From Tom's Desk
Bose, the world class sound equipment manufacturer, was sued this past week in Federal Court, accused of collecting information on the listening content individual users and selling it as metadata. Though some have responded with outrage and calls for boycott and new regulation, the public has most commonly responded with a shrug and a what-do-you-expect? Overall, it seems that we, as a society, are getting used to the fact that our zone of privacy is shrinking rapidly.
I wonder what the reaction will be if a healthcare delivery organization (HDOs) is found selling PHI-free metadata from their electronic health record?
Exposing your secret Barry Manilow obsession is one thing, exposing your STD history is another. Even if you can be assured it’s not identifiable, you’re gonna be pissed.
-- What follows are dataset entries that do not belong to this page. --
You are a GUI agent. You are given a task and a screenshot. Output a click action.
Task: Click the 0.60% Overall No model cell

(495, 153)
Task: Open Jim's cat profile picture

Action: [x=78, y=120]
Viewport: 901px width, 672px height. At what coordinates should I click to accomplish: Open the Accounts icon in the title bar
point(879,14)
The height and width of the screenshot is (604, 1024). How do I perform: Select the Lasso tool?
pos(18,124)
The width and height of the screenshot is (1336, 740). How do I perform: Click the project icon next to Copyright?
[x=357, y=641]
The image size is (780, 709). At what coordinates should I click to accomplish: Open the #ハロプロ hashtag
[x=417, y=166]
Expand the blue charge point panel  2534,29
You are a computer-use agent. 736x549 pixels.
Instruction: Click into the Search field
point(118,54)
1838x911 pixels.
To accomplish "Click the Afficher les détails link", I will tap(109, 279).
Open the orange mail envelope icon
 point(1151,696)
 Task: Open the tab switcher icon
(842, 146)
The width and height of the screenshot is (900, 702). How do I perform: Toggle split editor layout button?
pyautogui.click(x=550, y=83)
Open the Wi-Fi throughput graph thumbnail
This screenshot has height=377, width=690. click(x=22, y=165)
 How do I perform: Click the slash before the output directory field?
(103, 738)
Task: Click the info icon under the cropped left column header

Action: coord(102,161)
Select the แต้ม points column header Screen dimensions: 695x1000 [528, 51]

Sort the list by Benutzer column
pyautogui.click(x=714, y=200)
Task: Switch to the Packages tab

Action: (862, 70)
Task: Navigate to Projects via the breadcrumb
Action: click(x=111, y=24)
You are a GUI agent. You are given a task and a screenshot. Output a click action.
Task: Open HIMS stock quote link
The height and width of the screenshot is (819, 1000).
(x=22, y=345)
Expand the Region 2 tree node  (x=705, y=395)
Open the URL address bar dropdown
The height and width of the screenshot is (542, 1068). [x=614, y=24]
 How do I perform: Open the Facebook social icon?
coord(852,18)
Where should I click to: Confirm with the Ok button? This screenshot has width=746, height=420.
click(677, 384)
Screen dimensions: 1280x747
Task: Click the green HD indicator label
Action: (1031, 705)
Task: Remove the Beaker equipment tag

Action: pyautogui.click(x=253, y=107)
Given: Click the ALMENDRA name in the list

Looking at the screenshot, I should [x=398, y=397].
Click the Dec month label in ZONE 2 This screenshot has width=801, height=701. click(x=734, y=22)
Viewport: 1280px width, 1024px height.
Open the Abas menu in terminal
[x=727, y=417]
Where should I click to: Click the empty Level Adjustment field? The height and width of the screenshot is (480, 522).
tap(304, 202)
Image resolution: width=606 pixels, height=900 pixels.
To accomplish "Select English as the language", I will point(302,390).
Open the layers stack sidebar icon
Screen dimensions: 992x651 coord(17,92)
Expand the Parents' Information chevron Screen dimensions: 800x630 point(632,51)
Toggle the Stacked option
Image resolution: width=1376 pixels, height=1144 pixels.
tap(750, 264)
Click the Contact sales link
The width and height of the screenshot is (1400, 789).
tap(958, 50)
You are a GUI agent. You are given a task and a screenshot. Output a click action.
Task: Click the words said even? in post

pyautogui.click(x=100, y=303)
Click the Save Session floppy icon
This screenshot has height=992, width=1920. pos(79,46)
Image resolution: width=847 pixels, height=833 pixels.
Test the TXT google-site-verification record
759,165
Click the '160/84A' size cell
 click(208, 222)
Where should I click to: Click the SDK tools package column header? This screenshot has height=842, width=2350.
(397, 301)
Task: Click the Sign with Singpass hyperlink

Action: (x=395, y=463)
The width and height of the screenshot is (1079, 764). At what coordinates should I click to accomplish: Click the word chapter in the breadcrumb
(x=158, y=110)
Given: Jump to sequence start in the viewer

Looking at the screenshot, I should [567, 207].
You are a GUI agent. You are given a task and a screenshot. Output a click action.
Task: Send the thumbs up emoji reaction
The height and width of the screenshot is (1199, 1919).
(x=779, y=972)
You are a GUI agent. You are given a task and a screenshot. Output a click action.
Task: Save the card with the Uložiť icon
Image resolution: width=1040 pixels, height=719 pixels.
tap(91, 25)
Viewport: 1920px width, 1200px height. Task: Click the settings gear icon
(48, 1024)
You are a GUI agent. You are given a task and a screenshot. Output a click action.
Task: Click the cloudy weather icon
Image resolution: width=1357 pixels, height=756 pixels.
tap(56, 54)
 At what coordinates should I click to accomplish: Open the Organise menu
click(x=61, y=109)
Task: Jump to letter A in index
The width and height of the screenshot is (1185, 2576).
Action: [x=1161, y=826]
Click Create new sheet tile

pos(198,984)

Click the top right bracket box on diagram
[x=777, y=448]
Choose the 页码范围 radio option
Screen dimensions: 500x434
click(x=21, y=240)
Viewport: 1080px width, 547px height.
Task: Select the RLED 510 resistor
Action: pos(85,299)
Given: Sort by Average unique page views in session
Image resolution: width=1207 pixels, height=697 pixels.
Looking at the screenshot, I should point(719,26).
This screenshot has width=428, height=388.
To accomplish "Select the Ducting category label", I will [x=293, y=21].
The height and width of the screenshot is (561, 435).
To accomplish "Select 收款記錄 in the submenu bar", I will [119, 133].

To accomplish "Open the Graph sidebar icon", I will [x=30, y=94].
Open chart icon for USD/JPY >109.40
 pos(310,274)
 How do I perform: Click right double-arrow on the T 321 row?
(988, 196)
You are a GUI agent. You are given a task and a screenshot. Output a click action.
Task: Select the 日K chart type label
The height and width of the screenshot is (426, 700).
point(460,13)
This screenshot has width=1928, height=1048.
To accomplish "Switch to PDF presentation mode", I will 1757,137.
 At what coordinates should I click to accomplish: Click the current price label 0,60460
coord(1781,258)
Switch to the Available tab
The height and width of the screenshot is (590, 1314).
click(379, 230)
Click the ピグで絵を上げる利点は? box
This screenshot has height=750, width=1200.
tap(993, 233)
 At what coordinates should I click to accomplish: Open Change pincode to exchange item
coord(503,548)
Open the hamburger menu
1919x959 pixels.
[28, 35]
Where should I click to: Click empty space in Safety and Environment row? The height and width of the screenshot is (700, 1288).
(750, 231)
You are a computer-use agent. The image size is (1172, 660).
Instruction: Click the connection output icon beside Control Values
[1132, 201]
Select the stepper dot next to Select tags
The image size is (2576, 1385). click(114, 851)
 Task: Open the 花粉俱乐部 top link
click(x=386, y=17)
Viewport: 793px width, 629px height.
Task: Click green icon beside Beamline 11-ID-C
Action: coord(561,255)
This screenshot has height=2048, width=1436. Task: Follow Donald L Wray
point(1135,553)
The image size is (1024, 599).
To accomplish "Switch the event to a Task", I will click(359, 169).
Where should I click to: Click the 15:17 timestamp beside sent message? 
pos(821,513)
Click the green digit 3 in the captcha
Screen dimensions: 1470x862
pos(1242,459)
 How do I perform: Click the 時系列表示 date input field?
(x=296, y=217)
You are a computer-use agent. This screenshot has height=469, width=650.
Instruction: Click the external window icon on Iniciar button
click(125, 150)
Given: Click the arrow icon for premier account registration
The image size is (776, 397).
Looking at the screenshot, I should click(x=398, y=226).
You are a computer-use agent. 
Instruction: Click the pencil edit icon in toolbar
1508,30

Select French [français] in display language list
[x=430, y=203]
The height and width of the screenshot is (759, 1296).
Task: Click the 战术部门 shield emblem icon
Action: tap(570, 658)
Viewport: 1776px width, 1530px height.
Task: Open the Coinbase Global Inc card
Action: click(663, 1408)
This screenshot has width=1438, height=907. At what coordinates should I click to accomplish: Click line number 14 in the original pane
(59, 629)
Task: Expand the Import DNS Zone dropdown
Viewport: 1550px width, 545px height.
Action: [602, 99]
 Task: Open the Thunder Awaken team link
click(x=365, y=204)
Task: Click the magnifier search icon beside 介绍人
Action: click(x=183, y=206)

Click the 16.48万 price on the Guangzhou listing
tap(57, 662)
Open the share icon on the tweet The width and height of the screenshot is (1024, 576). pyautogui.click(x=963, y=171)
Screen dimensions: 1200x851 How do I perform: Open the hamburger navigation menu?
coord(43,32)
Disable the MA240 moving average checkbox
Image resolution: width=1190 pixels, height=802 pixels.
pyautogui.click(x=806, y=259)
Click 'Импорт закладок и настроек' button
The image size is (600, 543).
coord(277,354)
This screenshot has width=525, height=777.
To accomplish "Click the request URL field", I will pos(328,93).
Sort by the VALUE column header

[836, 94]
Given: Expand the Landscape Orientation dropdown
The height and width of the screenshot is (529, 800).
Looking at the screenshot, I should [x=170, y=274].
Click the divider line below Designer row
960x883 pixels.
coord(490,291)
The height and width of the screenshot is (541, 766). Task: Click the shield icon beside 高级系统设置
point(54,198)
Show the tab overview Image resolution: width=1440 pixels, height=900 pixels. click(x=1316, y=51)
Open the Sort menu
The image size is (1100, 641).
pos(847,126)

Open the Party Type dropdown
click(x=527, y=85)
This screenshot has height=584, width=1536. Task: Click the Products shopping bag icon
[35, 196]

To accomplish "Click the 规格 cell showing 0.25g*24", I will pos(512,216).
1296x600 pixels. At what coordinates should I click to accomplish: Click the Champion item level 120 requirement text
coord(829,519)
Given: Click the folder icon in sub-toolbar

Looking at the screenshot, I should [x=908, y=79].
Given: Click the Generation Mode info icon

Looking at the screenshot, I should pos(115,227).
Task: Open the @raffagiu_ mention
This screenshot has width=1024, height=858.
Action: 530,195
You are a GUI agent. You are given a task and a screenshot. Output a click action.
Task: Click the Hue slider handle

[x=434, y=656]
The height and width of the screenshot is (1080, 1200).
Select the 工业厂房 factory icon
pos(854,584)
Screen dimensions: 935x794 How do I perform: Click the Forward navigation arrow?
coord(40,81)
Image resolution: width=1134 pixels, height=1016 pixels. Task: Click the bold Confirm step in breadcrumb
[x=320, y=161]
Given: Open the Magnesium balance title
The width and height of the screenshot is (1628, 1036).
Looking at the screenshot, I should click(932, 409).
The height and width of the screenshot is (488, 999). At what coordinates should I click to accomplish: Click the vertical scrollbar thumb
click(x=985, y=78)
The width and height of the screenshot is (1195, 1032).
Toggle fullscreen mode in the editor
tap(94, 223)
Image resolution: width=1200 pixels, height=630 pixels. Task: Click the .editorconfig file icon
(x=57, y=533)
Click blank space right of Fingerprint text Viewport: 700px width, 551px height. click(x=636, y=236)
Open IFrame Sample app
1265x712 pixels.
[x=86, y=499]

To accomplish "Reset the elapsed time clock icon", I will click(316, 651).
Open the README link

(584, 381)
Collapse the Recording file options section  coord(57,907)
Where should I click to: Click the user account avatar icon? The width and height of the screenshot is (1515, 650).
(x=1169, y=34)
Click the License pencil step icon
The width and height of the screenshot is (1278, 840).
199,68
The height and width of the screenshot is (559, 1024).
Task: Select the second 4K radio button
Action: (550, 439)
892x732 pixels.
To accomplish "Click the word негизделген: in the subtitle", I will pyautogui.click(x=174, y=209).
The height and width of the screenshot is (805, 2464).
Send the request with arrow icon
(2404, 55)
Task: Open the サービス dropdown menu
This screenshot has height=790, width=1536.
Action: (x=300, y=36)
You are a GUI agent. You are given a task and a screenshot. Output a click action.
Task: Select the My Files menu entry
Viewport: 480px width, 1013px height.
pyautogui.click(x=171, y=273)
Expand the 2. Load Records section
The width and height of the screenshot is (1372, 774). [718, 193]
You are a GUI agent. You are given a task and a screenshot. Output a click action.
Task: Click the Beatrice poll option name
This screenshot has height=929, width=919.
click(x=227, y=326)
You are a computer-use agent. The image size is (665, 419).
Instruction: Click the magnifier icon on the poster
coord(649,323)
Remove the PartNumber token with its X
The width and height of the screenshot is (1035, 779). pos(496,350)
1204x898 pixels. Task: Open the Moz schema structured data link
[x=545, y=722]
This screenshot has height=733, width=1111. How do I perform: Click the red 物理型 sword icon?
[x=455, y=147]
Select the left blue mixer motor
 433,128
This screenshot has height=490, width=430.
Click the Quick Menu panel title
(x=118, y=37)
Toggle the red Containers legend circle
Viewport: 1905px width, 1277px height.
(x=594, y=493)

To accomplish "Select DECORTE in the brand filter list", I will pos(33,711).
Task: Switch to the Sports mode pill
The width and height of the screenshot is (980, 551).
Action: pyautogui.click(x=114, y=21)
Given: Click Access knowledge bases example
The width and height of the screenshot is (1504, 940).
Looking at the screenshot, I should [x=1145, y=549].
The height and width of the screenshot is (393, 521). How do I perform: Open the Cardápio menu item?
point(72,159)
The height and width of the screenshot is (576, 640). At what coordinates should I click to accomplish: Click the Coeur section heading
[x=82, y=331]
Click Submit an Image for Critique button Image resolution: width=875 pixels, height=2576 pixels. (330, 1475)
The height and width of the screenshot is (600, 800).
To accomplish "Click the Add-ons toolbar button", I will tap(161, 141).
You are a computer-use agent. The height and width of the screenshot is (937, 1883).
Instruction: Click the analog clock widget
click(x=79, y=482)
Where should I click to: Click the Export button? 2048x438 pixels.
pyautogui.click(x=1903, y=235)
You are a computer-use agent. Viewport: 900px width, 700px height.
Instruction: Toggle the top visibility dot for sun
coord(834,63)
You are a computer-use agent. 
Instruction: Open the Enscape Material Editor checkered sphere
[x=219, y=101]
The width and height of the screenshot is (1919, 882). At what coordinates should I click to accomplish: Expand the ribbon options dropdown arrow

I have absolutely no knowledge that such metadata sales by HDOs are going on, only that they are definitely a grey area within the impenetrable scrivenings that are HIPPA law . And I also know that, in an era when the actual delivery of healthcare services carries decreasing margins, organizations are looking for every possible revenue stream to help support their cashflow. In our current environment, based on no specific information whatever, I would be stunned if such information exchanges are not occurring—and you know you would be to.
If found liable, I suspect Bose was exposed by a disgruntled employee. Even though the reaction has been blasé thus far, the company’s secrecy and denials are certainly not going to enhance it’s corporate reputation.
It’s frightening to think what might happen to the first HDO caught with its hand in the cookie jar.
After all, as clinicians and HDOs, the actual product we sell is trust.